Render the rows as a numbered list, beginning at the start and stopping after the line that contains "Image resolution: width=645". Omit blank lines and leave the pictures out.

** START OF Entries supplied **

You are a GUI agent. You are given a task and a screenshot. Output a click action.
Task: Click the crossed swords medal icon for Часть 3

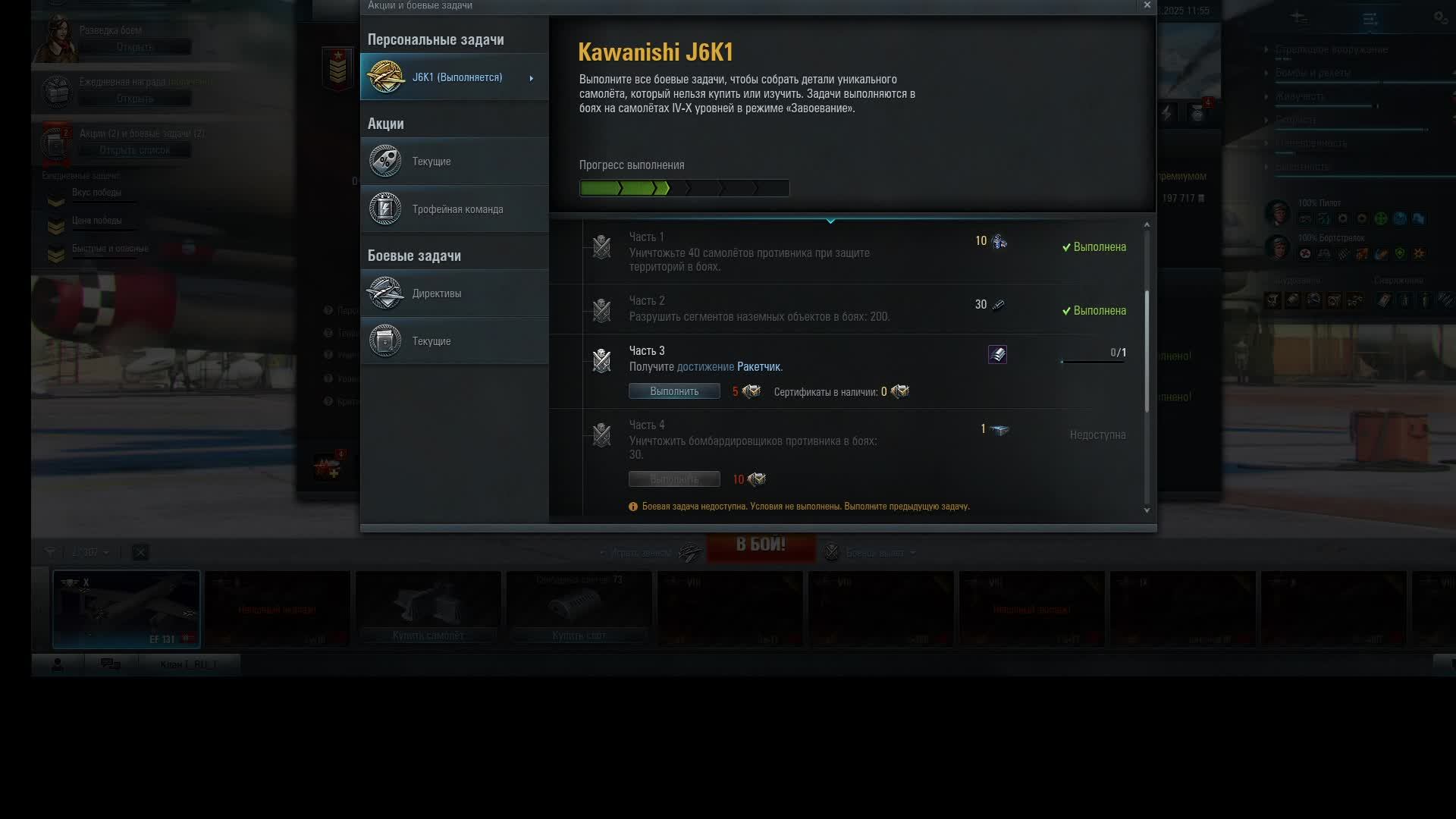pos(601,360)
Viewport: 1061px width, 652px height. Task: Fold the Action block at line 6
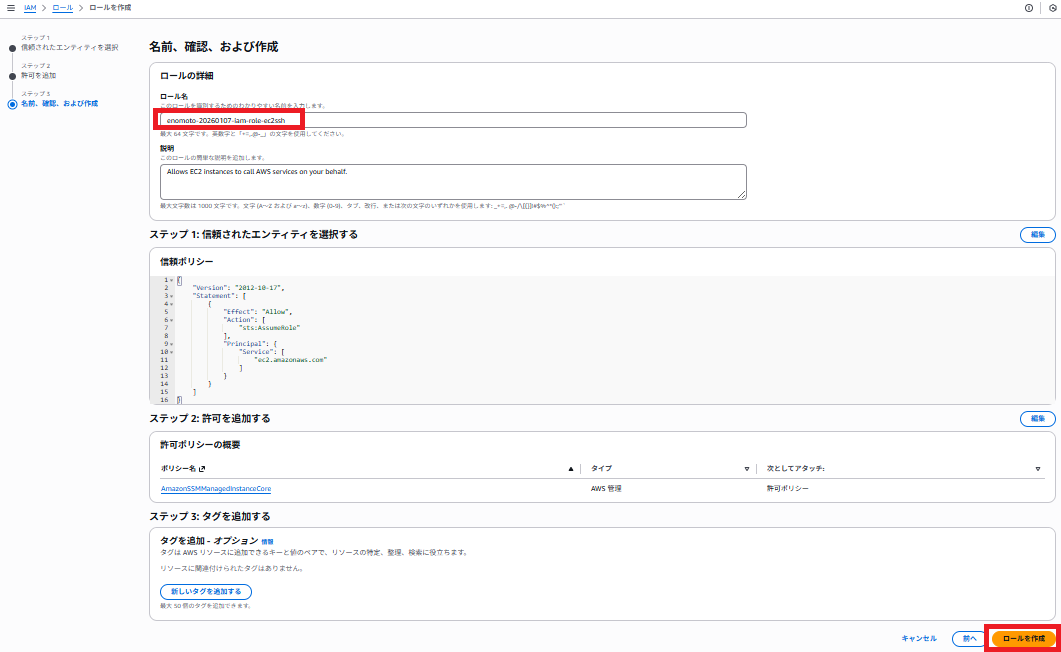[172, 320]
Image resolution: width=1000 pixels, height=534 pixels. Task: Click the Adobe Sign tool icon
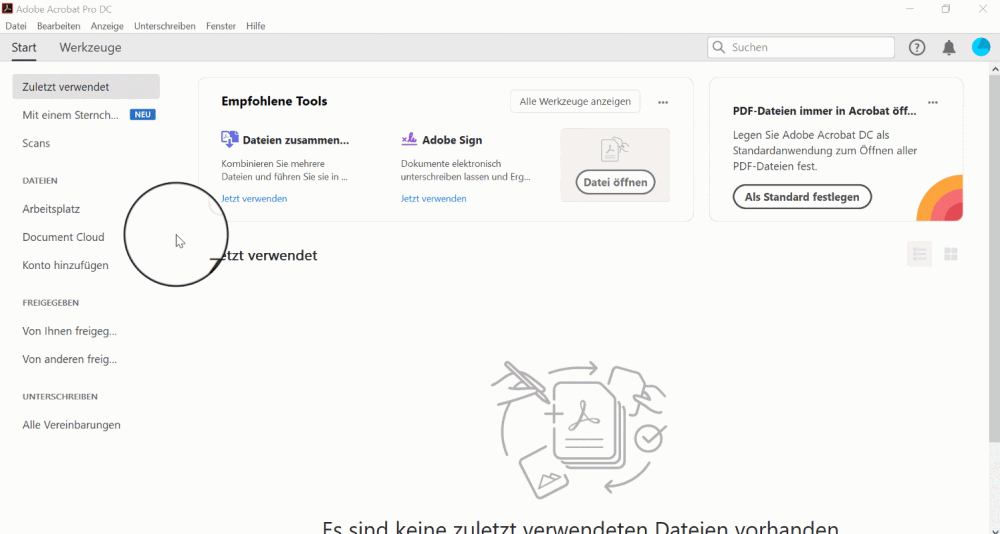tap(409, 139)
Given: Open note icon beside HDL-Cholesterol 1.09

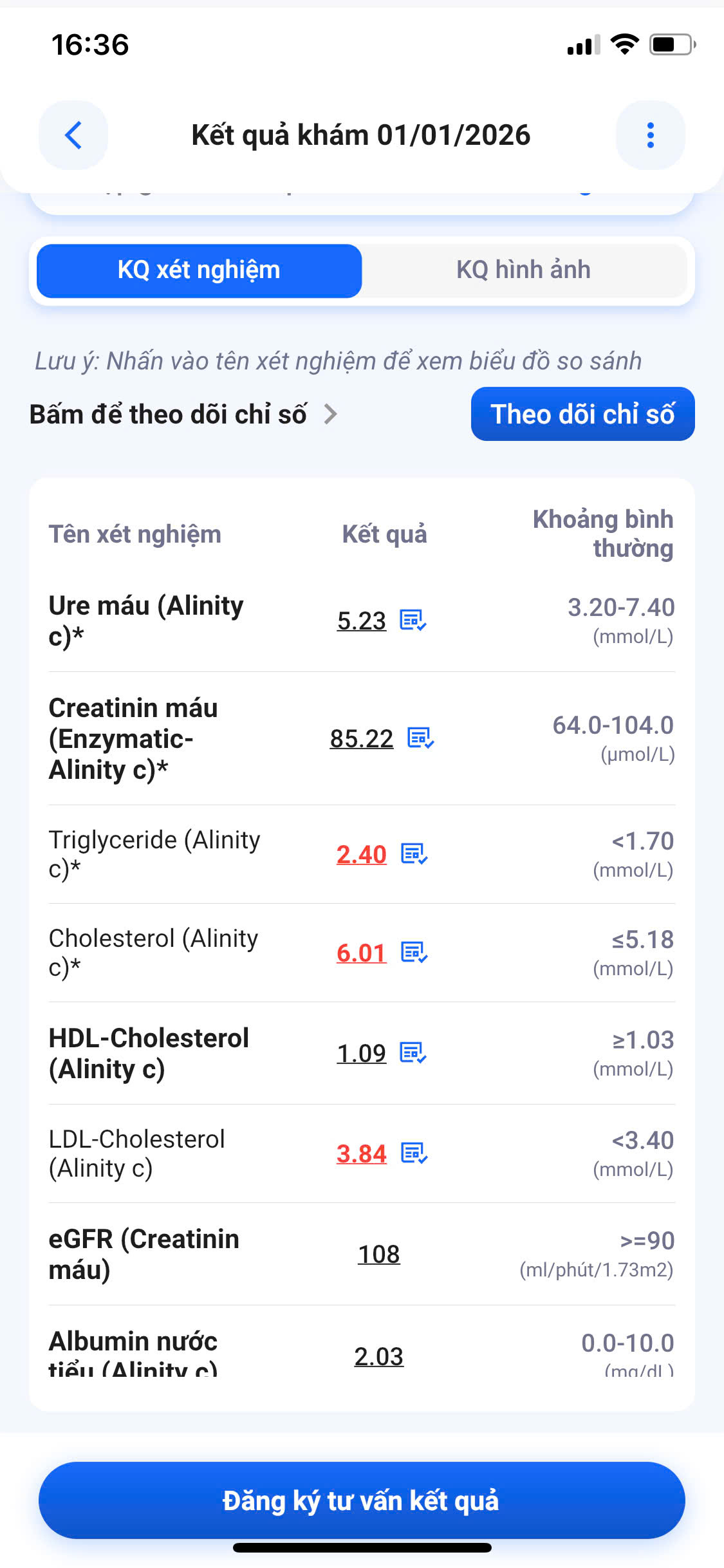Looking at the screenshot, I should (x=413, y=1053).
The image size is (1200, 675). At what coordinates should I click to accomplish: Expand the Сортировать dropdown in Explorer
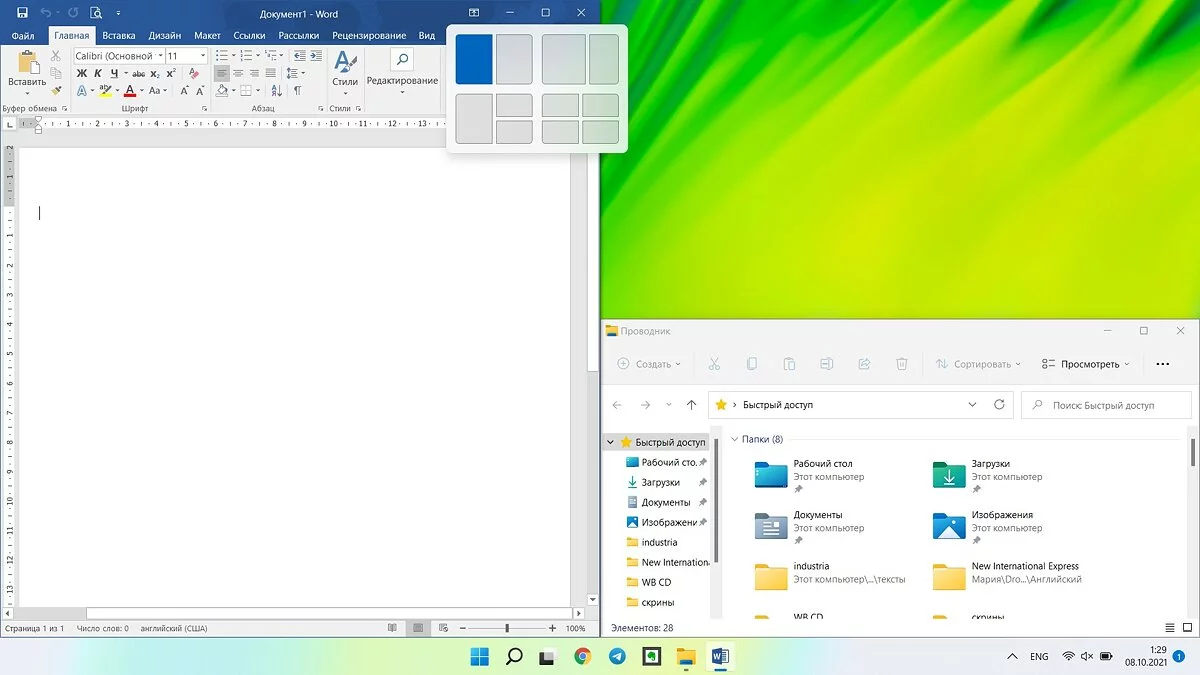tap(978, 364)
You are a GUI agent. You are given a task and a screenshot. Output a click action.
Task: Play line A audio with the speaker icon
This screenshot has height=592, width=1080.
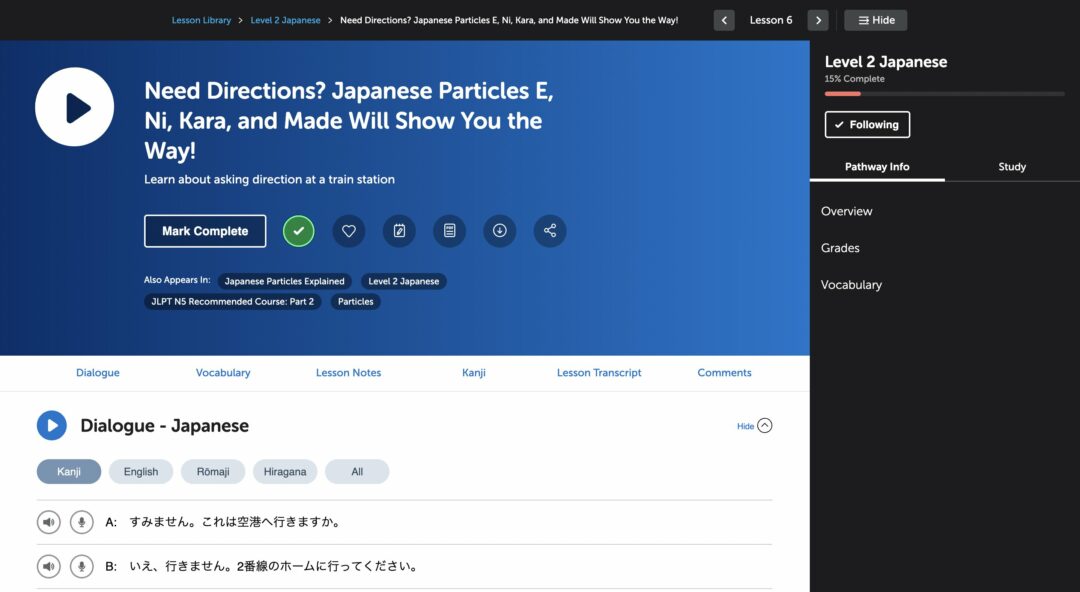point(48,521)
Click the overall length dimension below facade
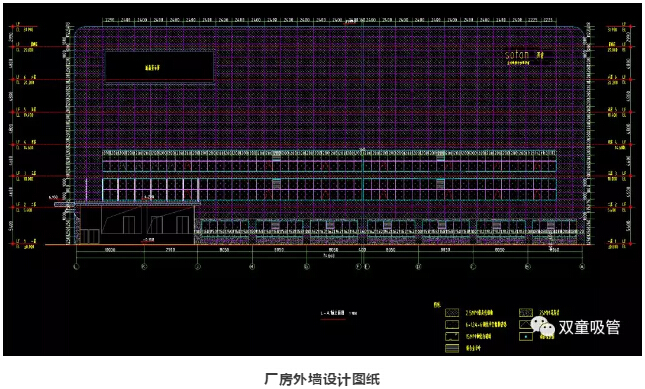Image resolution: width=645 pixels, height=389 pixels. point(329,256)
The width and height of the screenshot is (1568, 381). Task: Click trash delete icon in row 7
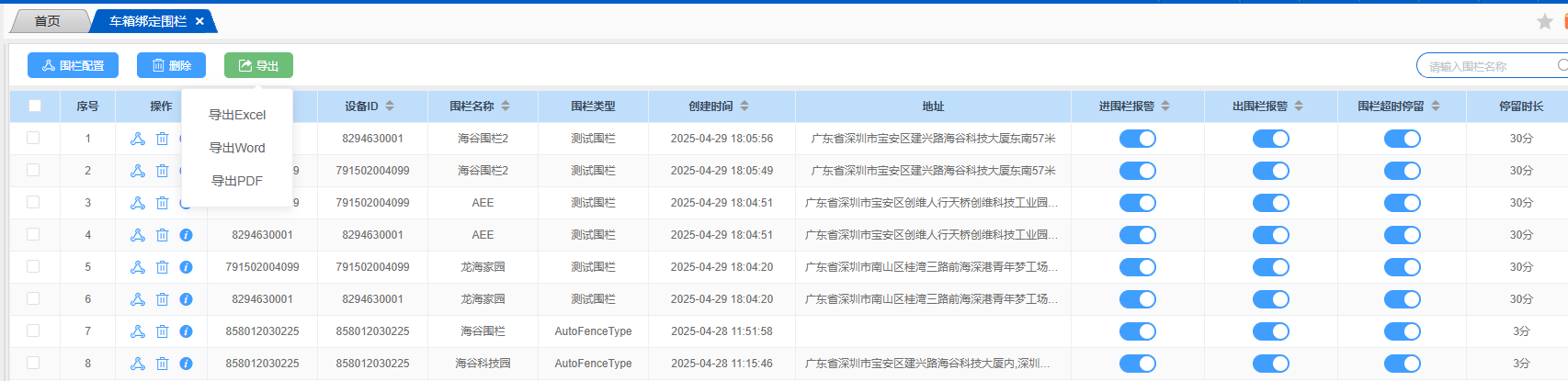[162, 331]
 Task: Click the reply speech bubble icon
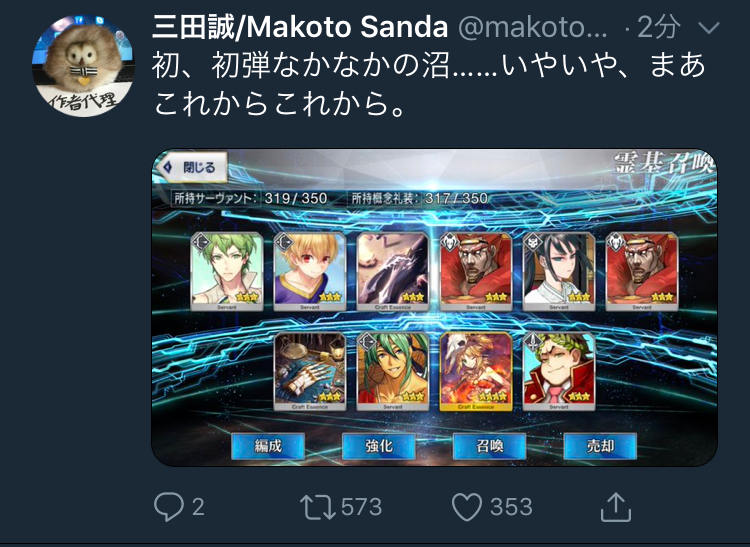(168, 507)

** END OF Entries supplied **

Written reply:
1. You are a GUI agent. You are given a task and a screenshot. Output a click action.
2. Task: Click the crossed swords medal icon for Часть 3
3. pos(601,360)
4. Viewport: 1061px width, 652px height. Task: Fold the Action block at line 6
5. [172, 320]
6. Image resolution: width=1000 pixels, height=534 pixels. Task: Click the Adobe Sign tool icon
7. tap(409, 139)
8. Given: Open note icon beside HDL-Cholesterol 1.09
9. Looking at the screenshot, I should (x=413, y=1053).
10. The image size is (1200, 675). At what coordinates should I click to accomplish: Expand the Сортировать dropdown in Explorer
11. tap(978, 364)
12. You are a GUI agent. You are given a task and a screenshot. Output a click action.
13. Task: Play line A audio with the speaker icon
14. This screenshot has height=592, width=1080.
15. point(48,521)
16. Click the overall length dimension below facade
17. Image resolution: width=645 pixels, height=389 pixels. point(329,256)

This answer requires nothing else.